LABEL description="AI Food Recognition API with OpenAI translations (101+ food categories)"
LABEL version="2.0.0"

# Create non-root user for security (HF Spaces requirement)
RUN useradd -m -u 1000 user

# Set working directory
WORKDIR /app

# Install system dependencies for ML and image processing
RUN apt-get update && apt-get install -y --no-install-recommends \
    gcc \
    g++ \
    libglib2.0-0 \
    libsm6 \
    libxext6 \
    libxrender-dev \
    libgomp1 \
    libgl1-mesa-dev \
    libglib2.0-dev \
    curl \
    && rm -rf /var/lib/apt/lists/* \
    && apt-get clean

# Copy requirements first (Docker layer caching optimization)
COPY --chown=user:user requirements.txt .

# Install Python dependencies
# Step 1: Install NumPy 1.x first (transformers compatibility)
RUN pip install --no-cache-dir --upgrade pip && \
    pip install --no-cache-dir "numpy>=1.24.0,<2.0.0"
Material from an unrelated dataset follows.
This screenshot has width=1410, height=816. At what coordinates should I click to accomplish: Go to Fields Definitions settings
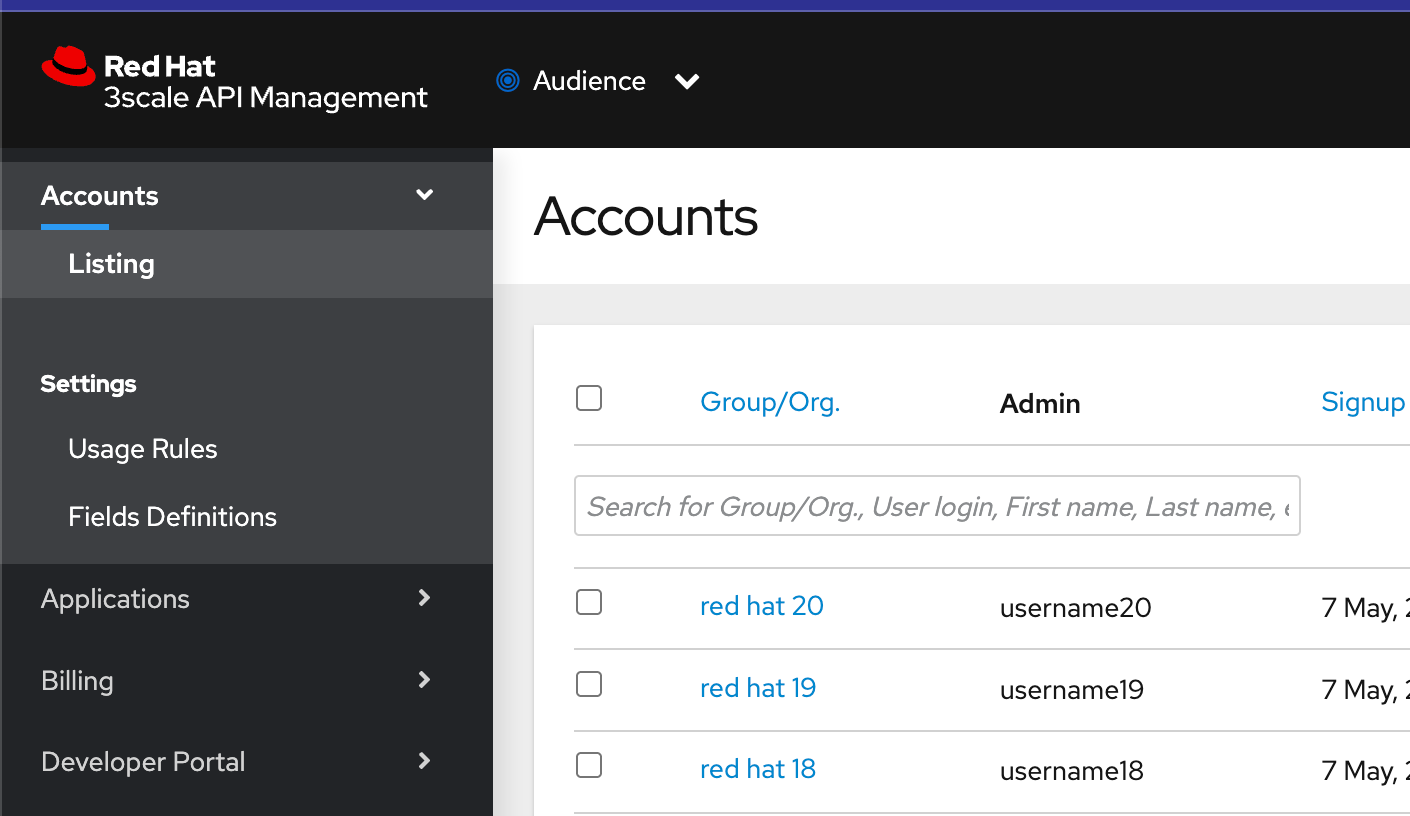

# Step 2: Install remaining dependencies
RUN pip install --no-cache-dir -r requirements.txt

# Copy application code
COPY --chown=user:user app.py .

# Create cache directories with correct permissions
RUN mkdir -p \
    /home/user/.cache \
    /tmp/transformers \
    /tmp/huggingface \
    /tmp/torch \
    && chown -R user:user /home/user/.cache /tmp/transformers /tmp/huggingface /tmp/torch

# Switch to non-root user (security best practice)
USER user

# Environment Variables
# ============================================================

# Python configuration
ENV PYTHONUNBUFFERED=1
ENV PYTHONDONTWRITEBYTECODE=1

# Port configuration (7860 = HF Spaces standard)
ENV PORT=7860

# User home
ENV HOME=/home/user

# Hugging Face cache directories
ENV HF_HOME=/tmp/huggingface
ENV TRANSFORMERS_CACHE=/tmp/transformers
ENV XDG_CACHE_HOME=/tmp
ENV TORCH_HOME=/tmp/torch
ENV HF_HUB_DISABLE_TELEMETRY=1
ENV HF_HUB_ENABLE_HF_TRANSFER=0

# OpenAI API Key (set via HF Spaces secrets or docker run -e)
ENV OPENAI_API_KEY=${OPENAI_API_KEY:-}

# USDA API Keys (optional - defaults to DEMO_KEY)
ENV USDA_API_KEY=${USDA_API_KEY:-DEMO_KEY}

# Performance optimizations
ENV TOKENIZERS_PARALLELISM=false
ENV OMP_NUM_THREADS=2
ENV MKL_NUM_THREADS=2

# Expose port
EXPOSE 7860

# Health check (monitors API health every 30s)
HEALTHCHECK --interval=30s --timeout=10s --start-period=90s --retries=3 \
    CMD curl -f http://localhost:7860/health || exit 1

# Run the application
CMD ["python", "app.py"]